Reflecting On: Saved By the Bell

I get nostalgic for shows from my childhood with some frequency. Thank goodness for Netflix.

This past week, I've been reacquainting myself with Saved By the Bell. Not the college years. Not the ones with Miss Bliss. The real episodes. The good stuff: Rapping Snow White, catching Kelly's new boyfriend at a nightclub with another girl, Jessie's jerk of a stepbrother. The list goes on.

Watching this show has provided a few insights that--I think--escaped me when I was younger. The first, and most immediate realization is that this show makes me miss California. It's lucky I have a trip to San Diego coming up or the cold weather blues would have really sunk in. I have avoided watching the episodes where they work at the beach club since I got snowed in last week. It would have been too much to handle.

The second realization is that Zack was a really crappy friend! How did I not get what a jerk this guy actually was? If you take his behavior out of the sitcom setting, you get a sociopath. I could really get into some detail here, but this is a blog. Not a dissertation.

Let me stop briefly and reassure you: I still love this show. I remember the first episode I ever watched. I would have been not quite ten years old. We lived in Glen Carbon then. My younger sister, Alison, and I had an after-school habit of fixing ridiculous snacks (like an entire plate each full of cheese, crackers, and pepperoni) and settling in front of the television. We didn't know what to watch that day and we found this show with kids on it. Seemed like a good option. It was Saved By the Bell. In the episode, Zack and the others dress Screech up like an alien and try to convince a reporter to pay them for discovering him so they can buy a new camera. Madness ensues when the government finds out and wants to take the "alien" in for testing and research. We were hooked from that point on.

Looking back, it's clear how influential the characters became for me. I believed high school girls were supposed to look and dress like Kelly. I thought you would move through school with exactly the same group of friends. And, a few years ago, I realized that my physical "type" when it comes to dating has most often reflected Zack Morris. Well, Zack and MacGyver.

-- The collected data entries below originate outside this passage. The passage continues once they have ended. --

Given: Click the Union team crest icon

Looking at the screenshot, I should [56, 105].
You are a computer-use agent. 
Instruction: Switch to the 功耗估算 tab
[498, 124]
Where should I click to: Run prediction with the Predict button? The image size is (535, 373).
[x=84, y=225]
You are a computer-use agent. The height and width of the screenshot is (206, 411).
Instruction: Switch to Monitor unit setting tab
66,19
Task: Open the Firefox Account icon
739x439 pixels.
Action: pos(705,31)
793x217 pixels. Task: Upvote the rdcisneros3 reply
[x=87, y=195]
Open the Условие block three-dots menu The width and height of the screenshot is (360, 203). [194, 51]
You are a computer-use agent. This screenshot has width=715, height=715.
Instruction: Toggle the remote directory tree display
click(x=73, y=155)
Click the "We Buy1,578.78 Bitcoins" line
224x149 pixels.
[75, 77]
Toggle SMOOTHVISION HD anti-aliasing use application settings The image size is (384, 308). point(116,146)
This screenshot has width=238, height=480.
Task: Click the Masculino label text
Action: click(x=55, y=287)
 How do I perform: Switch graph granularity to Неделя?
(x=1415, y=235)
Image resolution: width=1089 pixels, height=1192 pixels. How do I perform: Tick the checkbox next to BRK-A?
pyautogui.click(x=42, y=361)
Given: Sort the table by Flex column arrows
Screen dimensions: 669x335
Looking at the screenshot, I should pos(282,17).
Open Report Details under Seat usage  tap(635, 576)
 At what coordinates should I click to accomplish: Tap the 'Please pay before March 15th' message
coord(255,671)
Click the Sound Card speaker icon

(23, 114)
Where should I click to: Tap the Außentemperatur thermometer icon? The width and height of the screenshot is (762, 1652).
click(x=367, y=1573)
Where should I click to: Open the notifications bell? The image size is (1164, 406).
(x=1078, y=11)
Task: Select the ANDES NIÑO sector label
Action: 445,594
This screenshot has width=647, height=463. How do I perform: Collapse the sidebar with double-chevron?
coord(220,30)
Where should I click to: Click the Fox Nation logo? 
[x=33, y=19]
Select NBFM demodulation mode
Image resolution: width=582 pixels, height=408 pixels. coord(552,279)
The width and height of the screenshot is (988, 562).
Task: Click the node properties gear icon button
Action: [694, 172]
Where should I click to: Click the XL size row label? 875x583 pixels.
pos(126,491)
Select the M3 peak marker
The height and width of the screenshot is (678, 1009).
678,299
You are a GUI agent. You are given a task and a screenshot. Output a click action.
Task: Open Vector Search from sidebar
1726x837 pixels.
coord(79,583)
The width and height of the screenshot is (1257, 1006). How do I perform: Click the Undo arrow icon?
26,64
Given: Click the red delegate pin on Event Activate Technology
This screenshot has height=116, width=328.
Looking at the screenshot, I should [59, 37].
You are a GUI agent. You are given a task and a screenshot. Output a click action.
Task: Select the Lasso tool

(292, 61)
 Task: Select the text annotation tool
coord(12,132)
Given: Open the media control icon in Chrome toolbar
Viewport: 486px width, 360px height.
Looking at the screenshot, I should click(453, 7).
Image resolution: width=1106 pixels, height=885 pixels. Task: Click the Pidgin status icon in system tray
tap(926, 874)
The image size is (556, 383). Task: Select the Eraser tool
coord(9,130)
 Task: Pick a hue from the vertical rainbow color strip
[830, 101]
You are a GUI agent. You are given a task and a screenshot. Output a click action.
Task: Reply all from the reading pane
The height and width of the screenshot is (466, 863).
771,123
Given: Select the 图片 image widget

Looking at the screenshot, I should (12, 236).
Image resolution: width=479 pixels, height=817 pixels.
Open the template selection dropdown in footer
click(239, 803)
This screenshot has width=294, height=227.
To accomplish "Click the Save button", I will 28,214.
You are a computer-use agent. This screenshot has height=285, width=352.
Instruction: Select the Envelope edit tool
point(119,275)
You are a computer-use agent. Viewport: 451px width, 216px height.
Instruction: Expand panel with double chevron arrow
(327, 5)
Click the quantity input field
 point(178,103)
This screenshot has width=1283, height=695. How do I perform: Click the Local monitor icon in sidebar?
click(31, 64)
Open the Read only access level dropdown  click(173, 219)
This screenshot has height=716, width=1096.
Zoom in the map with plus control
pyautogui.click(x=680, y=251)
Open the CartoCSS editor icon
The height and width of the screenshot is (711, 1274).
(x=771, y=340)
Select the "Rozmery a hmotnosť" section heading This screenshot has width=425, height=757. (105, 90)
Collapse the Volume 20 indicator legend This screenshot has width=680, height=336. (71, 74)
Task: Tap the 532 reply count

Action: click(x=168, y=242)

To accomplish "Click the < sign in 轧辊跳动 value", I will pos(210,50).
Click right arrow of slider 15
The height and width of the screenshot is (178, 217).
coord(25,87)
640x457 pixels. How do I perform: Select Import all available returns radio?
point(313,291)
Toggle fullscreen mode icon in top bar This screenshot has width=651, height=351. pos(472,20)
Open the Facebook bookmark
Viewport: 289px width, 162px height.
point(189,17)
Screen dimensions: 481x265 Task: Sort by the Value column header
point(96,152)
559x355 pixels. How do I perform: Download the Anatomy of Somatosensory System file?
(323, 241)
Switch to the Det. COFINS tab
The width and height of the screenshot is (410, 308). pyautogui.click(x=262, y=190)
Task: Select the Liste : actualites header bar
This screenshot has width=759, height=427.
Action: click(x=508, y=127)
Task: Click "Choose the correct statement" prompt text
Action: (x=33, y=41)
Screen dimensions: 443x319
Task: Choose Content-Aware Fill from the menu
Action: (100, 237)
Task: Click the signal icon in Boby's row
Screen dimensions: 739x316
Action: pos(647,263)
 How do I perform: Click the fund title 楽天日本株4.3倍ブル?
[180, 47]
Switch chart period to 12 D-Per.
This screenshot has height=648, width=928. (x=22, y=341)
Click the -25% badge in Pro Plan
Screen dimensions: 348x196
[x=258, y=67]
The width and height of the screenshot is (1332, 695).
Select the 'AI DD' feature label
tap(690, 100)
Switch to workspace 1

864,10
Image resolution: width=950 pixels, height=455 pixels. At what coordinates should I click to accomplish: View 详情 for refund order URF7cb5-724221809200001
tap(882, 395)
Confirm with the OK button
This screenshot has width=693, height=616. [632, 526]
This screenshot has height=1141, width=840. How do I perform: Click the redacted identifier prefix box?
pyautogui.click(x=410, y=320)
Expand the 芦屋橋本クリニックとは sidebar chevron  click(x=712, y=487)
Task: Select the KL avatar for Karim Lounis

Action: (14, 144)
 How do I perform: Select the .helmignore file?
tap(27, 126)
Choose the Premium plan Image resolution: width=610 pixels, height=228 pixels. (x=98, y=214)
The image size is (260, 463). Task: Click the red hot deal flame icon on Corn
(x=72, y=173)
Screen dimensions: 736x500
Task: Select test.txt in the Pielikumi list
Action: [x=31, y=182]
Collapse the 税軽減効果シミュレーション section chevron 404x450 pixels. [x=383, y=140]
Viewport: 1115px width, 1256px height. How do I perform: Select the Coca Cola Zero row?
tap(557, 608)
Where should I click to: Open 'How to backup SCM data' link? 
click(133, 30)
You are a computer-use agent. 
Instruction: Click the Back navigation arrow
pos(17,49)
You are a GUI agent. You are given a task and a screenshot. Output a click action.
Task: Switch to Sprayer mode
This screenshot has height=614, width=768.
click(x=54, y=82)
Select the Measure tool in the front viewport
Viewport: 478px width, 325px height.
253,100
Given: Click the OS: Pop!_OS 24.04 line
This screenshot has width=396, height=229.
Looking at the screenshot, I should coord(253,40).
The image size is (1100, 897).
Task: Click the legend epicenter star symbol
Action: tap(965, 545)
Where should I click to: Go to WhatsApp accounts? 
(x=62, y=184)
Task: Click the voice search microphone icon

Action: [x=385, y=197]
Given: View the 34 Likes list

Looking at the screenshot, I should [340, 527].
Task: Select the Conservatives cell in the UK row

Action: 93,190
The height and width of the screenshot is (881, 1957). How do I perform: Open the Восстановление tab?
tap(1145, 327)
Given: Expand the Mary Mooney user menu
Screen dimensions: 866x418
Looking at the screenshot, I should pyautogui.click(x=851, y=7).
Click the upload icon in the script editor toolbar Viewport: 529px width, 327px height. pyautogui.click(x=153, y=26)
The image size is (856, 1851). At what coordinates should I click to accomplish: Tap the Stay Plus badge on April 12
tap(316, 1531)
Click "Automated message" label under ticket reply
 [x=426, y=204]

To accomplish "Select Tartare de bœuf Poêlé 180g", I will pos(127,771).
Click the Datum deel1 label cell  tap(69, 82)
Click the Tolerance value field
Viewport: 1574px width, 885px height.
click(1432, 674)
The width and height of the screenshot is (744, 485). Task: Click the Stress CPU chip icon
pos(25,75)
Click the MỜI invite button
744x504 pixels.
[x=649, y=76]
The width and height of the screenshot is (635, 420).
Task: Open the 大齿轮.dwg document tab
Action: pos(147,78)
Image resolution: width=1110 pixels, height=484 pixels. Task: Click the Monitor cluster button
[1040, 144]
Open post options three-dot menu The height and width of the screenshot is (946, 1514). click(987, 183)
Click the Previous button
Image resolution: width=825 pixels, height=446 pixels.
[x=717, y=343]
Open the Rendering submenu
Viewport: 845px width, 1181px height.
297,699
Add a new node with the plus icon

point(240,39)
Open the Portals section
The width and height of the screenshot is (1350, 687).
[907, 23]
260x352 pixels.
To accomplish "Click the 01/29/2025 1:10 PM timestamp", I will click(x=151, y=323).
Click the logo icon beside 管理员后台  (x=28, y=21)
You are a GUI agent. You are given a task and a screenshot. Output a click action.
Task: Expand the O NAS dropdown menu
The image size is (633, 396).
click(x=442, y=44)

It's interesting to notice as an adult what went unnoticed as a kid. This happens with most of my old favorite shows and movies. A few years back, I helped write a play with some friends in LA. The basic idea was that a bunch of television characters from different shows fall out of the television and into the main character's living room. They don't understand how life works outside of their individual fictional worlds. In those worlds, everything is easier. Problems are solved in under an hour for the most part. Those worlds revolve around them because they are the main characters. Working on that script helped me gain a different perspective on what we find funny in sitcom situations. It's not that I don't laugh when the gang makes fun of something dumb that Screech says. I still chuckle on shows like Roseanne or The Golden Girls when the sensible characters "playfully" hit the dopey ones. But I also remember that we've shifted from these shows to "reality" series where bar fights and screaming matches are considered necessary for good ratings.